### WORK REQUEST
Find the line with "At what coordinates" and the line with "Image resolution: width=924" in the entries below; output exactly those two lines, every line between them, and no others.

### PROVIDED MATERIAL
[Start of section]

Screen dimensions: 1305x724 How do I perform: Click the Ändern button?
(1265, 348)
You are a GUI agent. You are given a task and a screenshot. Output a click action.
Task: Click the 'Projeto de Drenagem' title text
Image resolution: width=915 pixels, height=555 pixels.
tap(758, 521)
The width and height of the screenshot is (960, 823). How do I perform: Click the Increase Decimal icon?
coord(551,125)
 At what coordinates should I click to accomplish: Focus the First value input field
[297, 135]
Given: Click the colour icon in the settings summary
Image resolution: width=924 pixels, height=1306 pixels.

[End of section]
[Start of section]

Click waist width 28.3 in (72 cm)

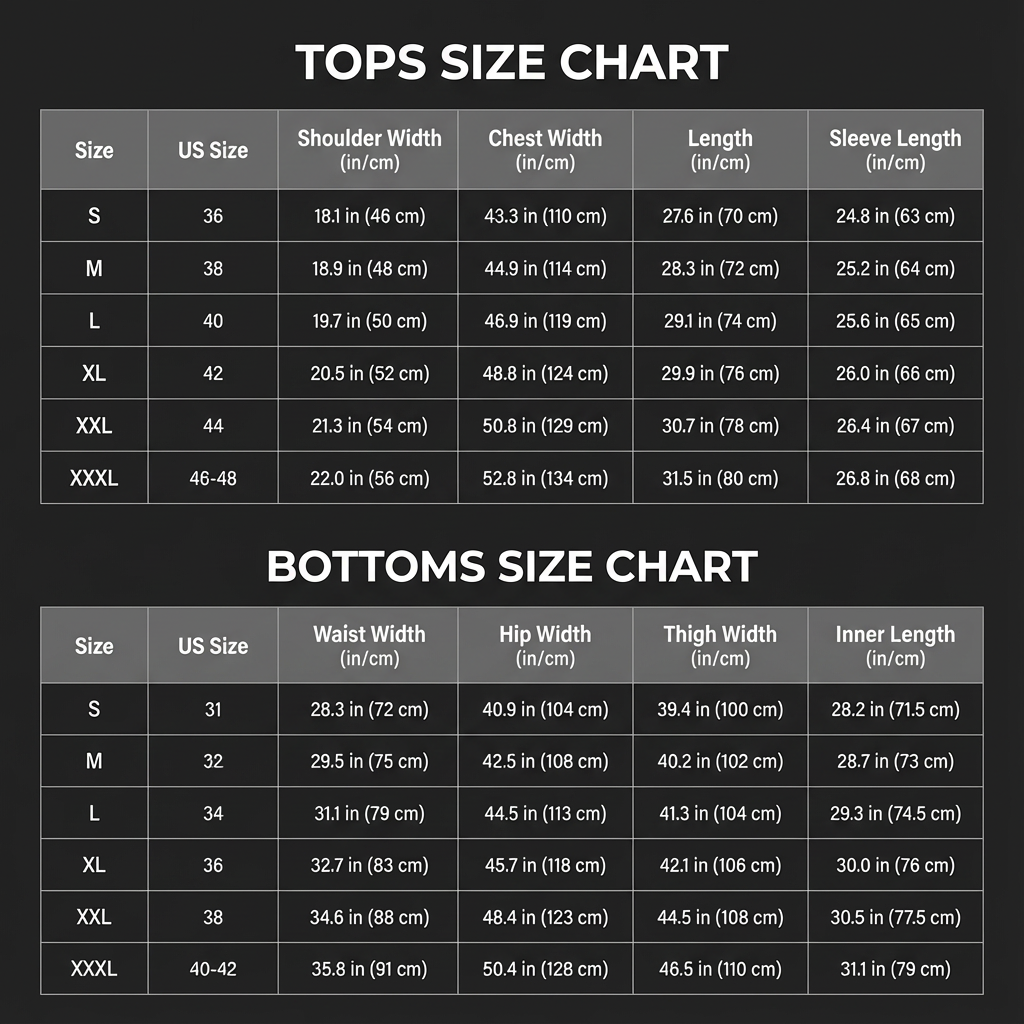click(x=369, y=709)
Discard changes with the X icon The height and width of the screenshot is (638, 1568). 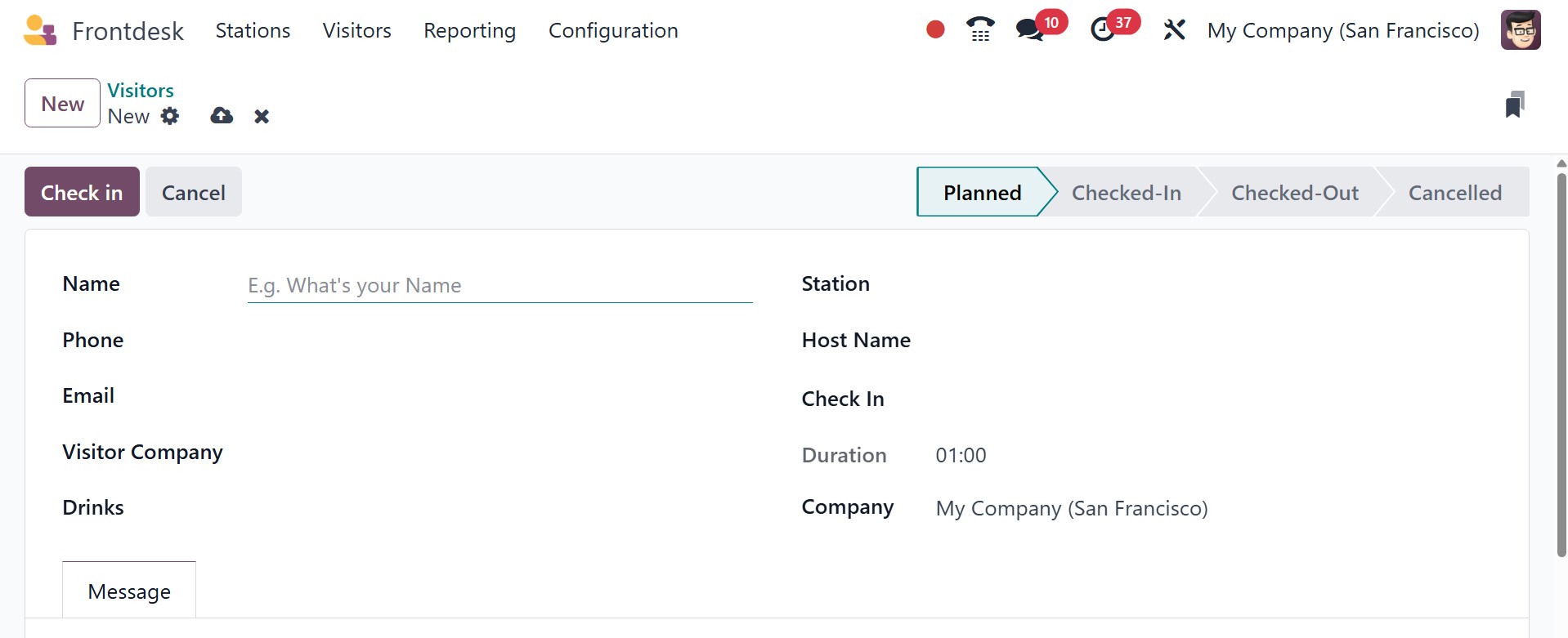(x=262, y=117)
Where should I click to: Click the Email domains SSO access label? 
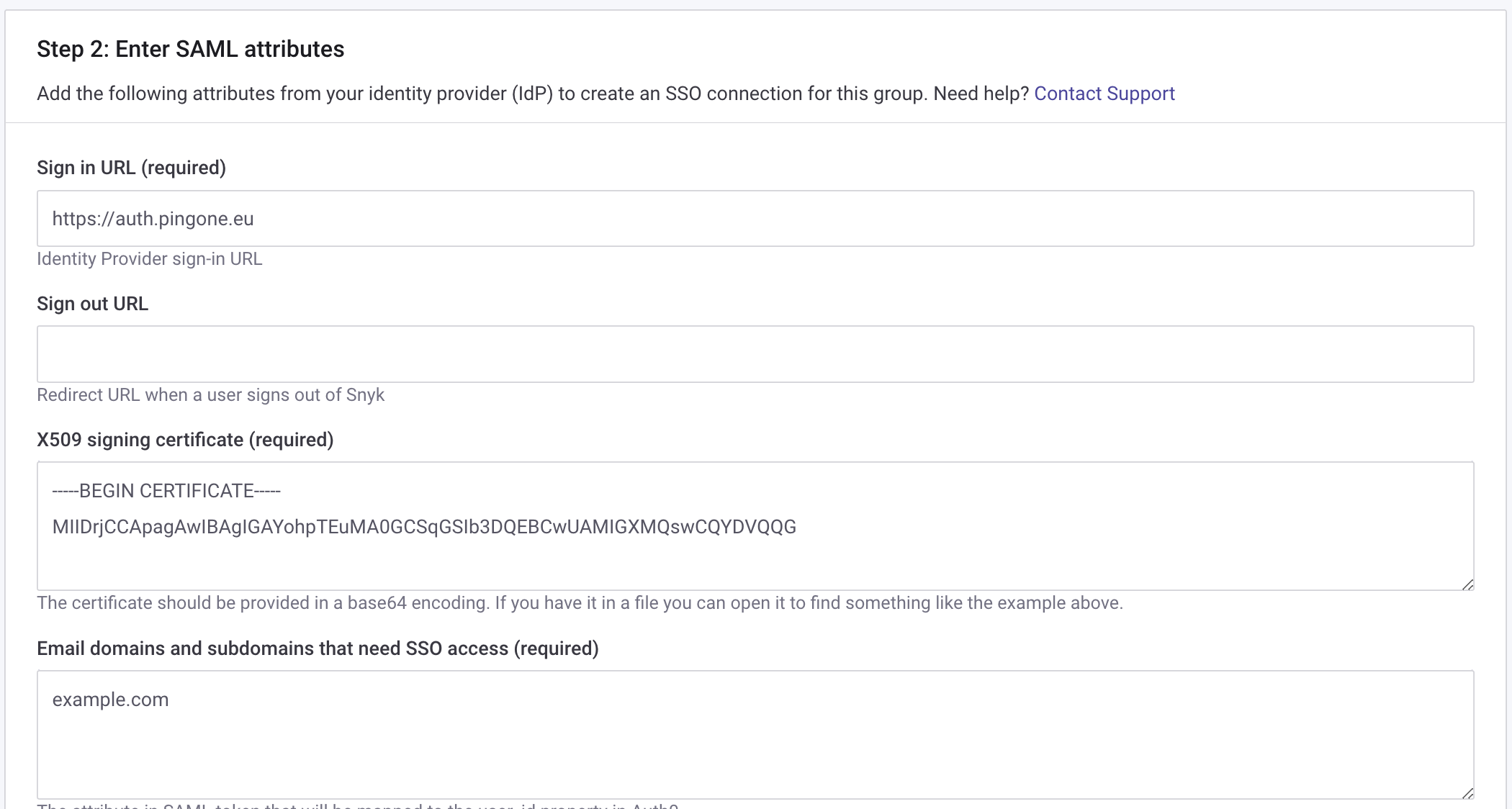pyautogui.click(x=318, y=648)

[End of section]
[Start of section]

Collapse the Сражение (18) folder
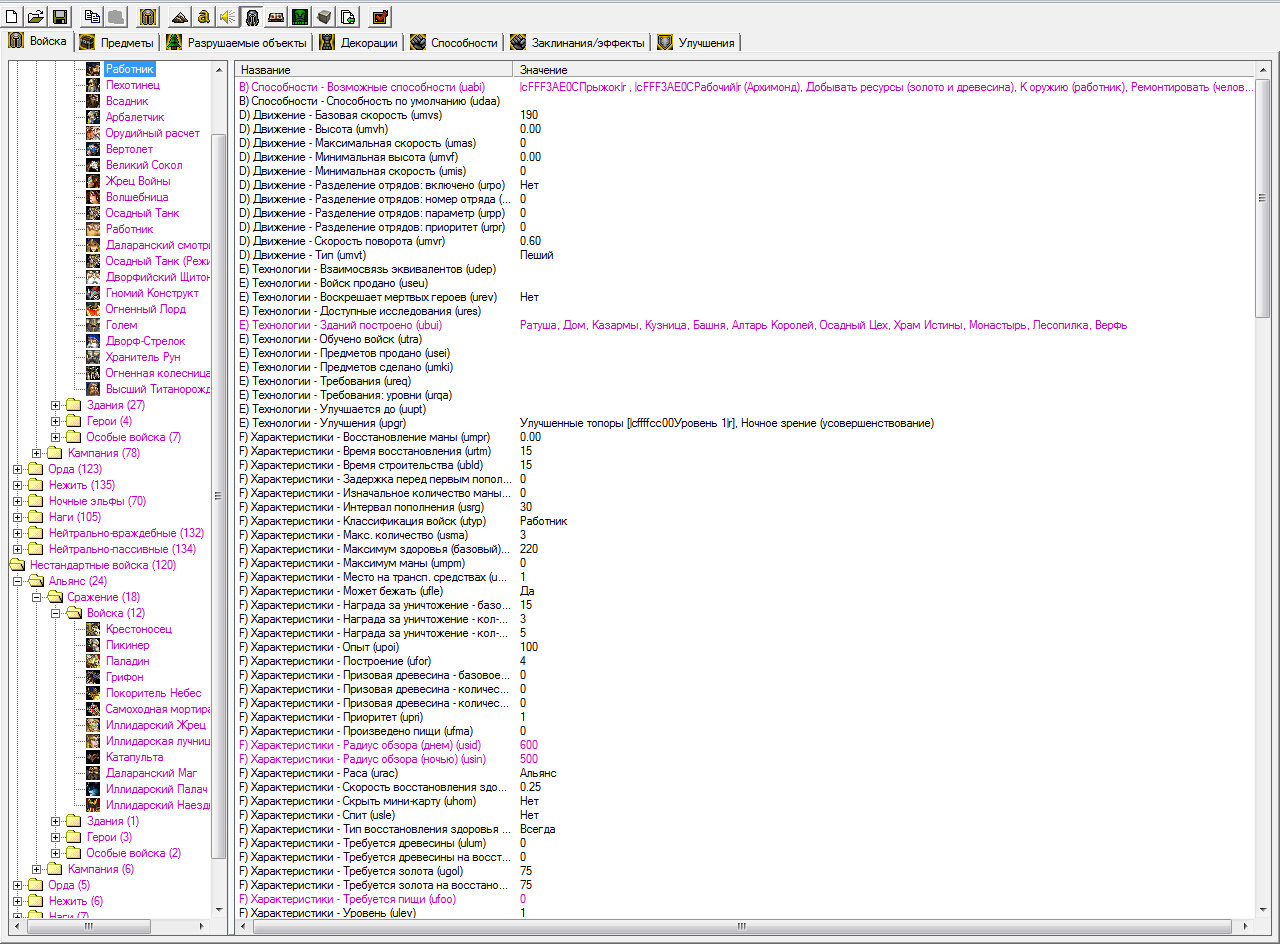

[End of section]

### ANSWER TO THE EXERCISE
 At what coordinates should I click to accomplish: Focus the First value input field
[297, 135]
Given: Click the colour icon in the settings summary
Image resolution: width=924 pixels, height=1306 pixels.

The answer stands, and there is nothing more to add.